* _Source material_:
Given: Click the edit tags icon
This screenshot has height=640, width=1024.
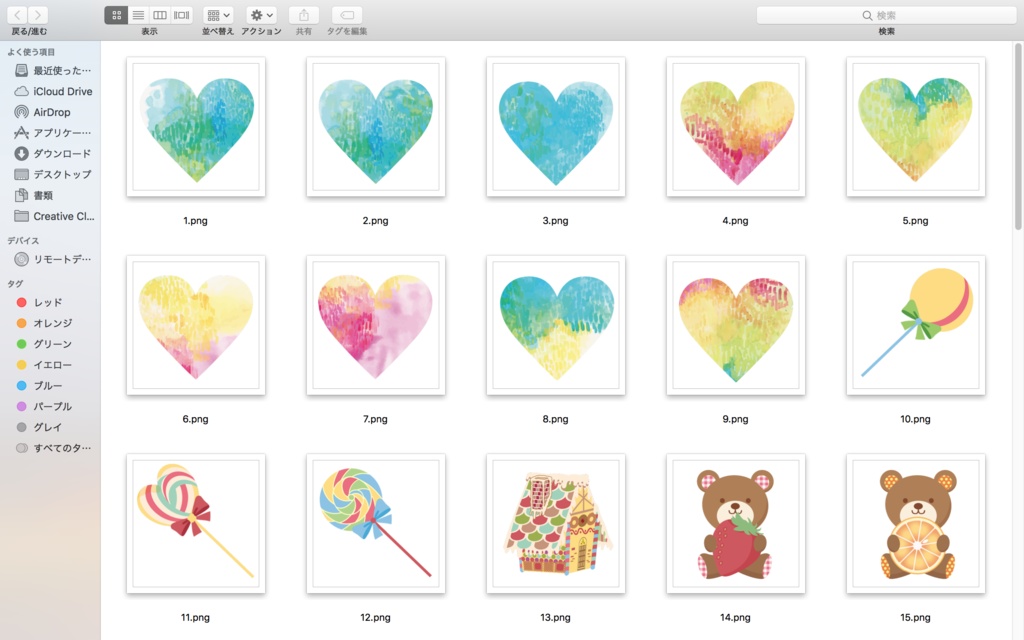Looking at the screenshot, I should (347, 15).
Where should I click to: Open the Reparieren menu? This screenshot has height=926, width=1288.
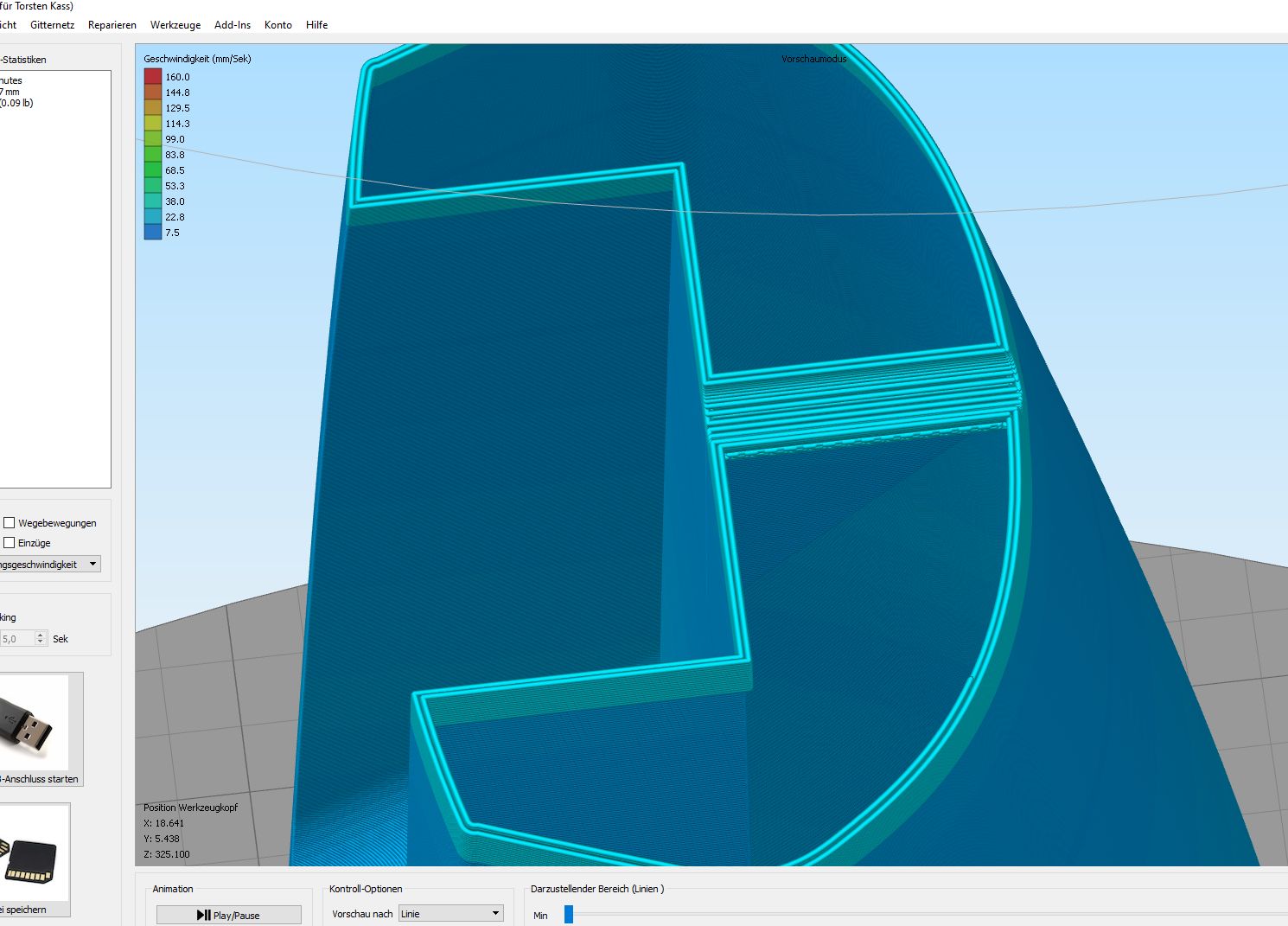click(112, 25)
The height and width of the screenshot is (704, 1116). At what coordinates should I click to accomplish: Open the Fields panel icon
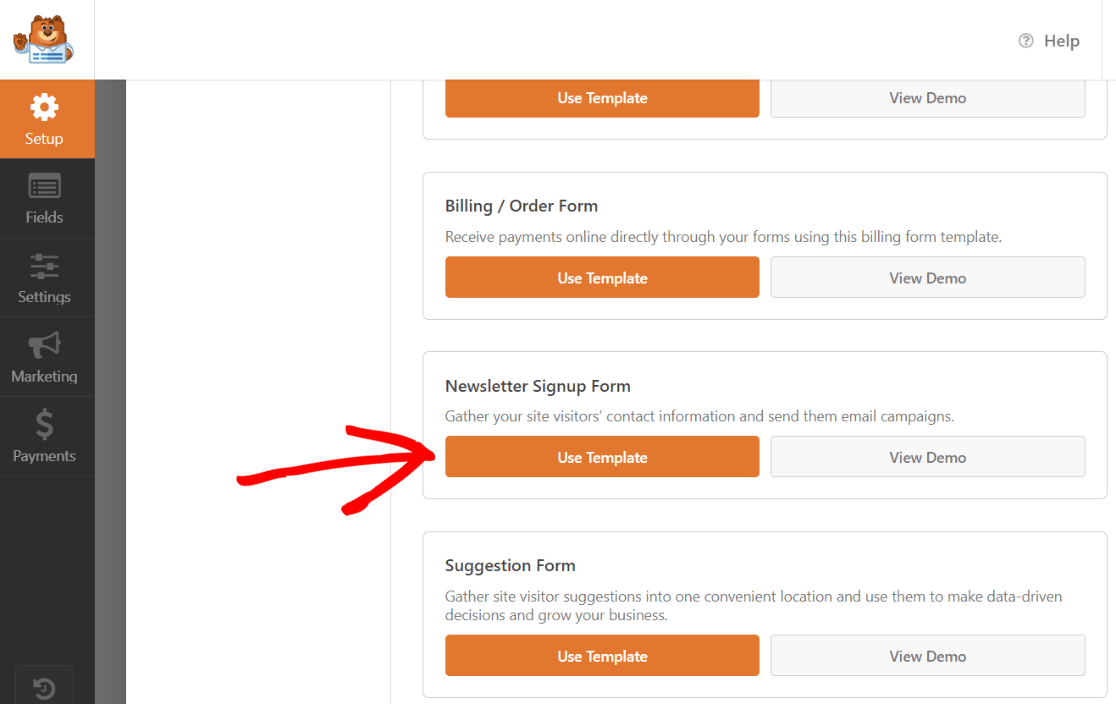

* _What you will do_: Every entry should come back exactly as written, only without images.

* _Reply_:
Given: Click the edit tags icon
This screenshot has height=640, width=1024.
Looking at the screenshot, I should (347, 15).
Where should I click to: Open the Reparieren menu? This screenshot has height=926, width=1288.
click(112, 25)
The height and width of the screenshot is (704, 1116). At what coordinates should I click to accomplish: Open the Fields panel icon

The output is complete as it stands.